A outra personagem em que reparo é uma rapariga nova, trinta e tal anos. Num dos intervalos vem falar comigo, diz.me que é psicóloga desempregada. Fala a cem à hora como se estivesse carregada de coca e tremem-lhe as mãos a segurar o cigarro. Pergunta se ouvi falar de um incêndio numa casa que até passou no telejornal e conta-me que era a casa do namorado com quem ela vivia e que ela tinha perdido as coisas todas que lá estavam dentro. Cinco minutos depois, fala-me da tragédia do namorado que faleceu recentemente. Pergunto-lhe se está a falar do mesmo namorado a quem tinha ardido a casa e ela confirma.

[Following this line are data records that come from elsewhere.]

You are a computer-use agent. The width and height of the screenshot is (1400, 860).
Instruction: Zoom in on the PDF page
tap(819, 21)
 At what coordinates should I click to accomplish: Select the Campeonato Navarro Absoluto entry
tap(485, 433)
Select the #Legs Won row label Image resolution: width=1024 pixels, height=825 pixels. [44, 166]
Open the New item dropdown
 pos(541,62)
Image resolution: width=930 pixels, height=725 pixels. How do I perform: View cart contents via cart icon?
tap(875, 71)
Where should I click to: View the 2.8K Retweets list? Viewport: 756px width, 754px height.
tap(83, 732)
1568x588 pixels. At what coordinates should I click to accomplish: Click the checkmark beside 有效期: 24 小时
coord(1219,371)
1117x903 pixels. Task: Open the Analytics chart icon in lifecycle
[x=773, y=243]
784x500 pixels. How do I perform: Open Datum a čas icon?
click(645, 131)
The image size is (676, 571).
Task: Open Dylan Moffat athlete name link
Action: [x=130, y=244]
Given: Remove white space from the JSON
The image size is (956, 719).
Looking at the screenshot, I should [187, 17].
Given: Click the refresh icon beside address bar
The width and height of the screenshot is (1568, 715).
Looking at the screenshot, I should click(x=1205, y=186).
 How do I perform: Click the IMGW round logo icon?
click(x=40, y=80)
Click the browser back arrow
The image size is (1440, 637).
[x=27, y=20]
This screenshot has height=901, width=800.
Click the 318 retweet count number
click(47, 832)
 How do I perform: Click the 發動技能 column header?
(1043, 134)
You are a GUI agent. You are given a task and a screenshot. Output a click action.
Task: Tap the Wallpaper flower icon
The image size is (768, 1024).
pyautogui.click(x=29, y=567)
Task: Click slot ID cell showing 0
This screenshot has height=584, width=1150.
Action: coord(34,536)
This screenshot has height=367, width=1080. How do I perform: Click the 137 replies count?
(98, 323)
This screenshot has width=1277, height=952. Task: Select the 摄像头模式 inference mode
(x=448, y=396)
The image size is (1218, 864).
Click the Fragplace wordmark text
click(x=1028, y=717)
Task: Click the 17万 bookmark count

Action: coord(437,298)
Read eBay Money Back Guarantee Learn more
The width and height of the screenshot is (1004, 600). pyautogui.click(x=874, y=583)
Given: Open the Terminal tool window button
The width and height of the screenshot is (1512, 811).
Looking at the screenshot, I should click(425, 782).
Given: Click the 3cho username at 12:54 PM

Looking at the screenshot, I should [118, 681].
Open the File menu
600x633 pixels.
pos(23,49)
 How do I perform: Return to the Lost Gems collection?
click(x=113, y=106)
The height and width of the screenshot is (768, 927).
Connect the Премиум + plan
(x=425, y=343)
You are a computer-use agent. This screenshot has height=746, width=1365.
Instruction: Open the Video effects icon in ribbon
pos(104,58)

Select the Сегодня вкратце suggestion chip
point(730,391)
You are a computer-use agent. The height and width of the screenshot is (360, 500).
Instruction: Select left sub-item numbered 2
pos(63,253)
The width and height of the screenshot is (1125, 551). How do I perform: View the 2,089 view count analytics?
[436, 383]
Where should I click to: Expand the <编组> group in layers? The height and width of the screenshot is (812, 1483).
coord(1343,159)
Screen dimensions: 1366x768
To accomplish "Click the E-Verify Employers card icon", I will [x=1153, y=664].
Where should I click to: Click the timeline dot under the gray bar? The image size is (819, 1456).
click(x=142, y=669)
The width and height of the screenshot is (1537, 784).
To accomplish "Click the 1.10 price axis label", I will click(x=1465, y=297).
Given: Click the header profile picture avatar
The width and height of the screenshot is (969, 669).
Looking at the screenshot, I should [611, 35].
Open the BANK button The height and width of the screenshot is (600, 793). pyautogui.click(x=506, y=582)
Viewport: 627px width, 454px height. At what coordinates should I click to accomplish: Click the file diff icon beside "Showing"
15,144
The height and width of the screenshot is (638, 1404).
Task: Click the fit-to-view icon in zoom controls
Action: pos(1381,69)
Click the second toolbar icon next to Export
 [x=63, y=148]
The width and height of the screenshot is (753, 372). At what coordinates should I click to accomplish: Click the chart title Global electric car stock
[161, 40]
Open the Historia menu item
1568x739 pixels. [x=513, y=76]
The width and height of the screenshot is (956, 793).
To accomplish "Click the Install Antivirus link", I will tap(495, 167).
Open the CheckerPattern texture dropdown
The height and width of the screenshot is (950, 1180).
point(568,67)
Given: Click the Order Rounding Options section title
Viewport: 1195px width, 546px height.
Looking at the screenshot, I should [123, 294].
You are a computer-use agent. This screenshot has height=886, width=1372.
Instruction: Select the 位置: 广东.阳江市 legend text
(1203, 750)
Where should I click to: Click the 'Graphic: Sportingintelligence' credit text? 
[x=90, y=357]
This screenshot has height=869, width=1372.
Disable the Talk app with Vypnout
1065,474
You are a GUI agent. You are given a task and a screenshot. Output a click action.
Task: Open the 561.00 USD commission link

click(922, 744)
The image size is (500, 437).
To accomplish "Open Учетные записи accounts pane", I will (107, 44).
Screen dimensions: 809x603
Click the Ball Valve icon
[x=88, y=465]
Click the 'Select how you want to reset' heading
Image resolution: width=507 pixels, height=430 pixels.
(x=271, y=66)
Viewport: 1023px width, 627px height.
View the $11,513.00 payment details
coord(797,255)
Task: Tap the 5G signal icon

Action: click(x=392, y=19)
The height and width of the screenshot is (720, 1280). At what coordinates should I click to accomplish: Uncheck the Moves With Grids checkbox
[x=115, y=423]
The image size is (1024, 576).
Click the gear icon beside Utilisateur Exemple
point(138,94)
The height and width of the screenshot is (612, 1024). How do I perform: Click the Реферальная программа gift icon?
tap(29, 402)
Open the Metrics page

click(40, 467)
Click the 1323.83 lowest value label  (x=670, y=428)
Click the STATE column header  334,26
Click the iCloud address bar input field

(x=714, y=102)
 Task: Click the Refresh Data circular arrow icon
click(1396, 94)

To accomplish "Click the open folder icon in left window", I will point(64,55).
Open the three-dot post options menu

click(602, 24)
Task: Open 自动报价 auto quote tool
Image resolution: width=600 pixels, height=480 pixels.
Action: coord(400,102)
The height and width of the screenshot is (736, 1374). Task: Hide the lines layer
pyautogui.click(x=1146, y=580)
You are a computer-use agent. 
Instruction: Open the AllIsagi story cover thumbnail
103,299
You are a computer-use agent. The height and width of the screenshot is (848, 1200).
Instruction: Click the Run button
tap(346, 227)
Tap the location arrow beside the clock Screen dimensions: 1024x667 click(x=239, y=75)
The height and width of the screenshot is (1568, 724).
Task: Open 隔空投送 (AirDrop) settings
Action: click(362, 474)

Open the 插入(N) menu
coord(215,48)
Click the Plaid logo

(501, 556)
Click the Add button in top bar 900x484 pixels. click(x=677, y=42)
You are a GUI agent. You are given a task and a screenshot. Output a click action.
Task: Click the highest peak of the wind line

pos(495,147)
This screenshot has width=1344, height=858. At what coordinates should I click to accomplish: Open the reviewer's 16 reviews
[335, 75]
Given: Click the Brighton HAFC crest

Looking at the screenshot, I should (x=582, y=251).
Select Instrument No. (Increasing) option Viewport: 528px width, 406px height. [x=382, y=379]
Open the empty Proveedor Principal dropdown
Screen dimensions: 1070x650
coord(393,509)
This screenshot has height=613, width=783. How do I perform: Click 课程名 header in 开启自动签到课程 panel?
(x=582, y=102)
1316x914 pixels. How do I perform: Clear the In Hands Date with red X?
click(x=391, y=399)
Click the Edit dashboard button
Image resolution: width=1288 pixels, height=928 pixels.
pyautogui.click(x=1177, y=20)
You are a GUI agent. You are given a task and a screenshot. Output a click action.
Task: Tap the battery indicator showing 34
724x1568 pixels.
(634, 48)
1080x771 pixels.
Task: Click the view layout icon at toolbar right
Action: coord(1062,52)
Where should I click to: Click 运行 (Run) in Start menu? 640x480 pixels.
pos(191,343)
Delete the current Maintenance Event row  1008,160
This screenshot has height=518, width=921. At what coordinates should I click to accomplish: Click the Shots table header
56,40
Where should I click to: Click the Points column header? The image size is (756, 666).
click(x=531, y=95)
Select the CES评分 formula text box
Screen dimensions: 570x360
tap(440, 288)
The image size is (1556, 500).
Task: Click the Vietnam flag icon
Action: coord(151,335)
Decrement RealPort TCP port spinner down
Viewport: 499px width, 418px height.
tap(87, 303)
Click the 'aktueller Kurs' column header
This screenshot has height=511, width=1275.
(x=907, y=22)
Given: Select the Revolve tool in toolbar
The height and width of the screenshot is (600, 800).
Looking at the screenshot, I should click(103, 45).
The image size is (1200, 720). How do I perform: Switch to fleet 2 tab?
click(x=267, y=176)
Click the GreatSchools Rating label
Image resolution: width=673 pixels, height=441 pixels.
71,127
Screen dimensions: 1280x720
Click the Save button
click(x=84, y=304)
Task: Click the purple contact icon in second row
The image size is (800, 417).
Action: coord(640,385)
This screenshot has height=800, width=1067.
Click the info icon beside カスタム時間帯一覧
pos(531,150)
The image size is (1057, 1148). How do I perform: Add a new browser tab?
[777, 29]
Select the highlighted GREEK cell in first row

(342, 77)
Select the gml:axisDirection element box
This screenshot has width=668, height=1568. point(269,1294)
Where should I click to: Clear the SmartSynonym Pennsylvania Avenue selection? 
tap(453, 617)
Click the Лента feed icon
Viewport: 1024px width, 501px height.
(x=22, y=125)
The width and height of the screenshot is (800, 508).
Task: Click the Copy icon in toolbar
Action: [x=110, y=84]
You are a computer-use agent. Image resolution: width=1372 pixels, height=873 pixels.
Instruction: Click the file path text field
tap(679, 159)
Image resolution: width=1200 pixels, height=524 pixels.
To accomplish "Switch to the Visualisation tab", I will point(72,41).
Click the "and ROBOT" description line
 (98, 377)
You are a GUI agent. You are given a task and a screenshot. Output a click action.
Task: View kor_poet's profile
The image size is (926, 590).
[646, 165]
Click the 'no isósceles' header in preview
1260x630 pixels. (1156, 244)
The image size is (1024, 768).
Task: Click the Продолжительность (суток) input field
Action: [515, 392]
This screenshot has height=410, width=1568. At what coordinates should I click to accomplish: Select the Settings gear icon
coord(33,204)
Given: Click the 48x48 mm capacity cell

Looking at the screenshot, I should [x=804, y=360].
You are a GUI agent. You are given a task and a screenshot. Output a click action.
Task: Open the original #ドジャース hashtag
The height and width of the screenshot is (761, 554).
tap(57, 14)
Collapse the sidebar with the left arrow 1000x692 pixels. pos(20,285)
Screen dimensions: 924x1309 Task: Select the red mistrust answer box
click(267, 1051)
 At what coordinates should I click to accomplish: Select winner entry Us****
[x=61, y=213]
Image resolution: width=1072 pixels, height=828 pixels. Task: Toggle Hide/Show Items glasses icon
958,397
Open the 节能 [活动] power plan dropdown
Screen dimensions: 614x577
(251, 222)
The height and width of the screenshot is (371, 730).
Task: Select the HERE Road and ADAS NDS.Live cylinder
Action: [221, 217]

Estava condenado ao azar aquele rapaz, penso eu no momento em que ela tira os óculos escuros da cara e olha para mim com um ar muito desolado pronta para iniciar a tragédia seguinte. Pois, entretanto fiquei cega de um olho...
Depois deste momento único que tem tendência a provocar a gargalhada nervosa que tive de conter à força para não ferir susceptibilidades, voltámos à aula para continuar a ouvir o discurso do formador de escrita que parecia só ter lido uma única autora durante a vida. Enid Blyton. Entre as 9 da manhã e as seis da tarde, aquele homem, quarentão, timbre de voz a fazer lembrar o Prof. Marcelo, preocupou-se e bem em oferecer-nos alguns exemplos de boa literatura. Mas todos eles pertenciam ao universo das aventuras dos Cinco. Pensei que triste era não ter ali agora o famoso cão Tim para lhe morder o rabo.
Caralhosmafodam! O dia estava a correr bem.
1 comentário:
Inventar para quê?, quando já tudo existe e só está à espera de ser descrito?
Que dia do caralho. E que pinta de pena a tua que pintou este retrato.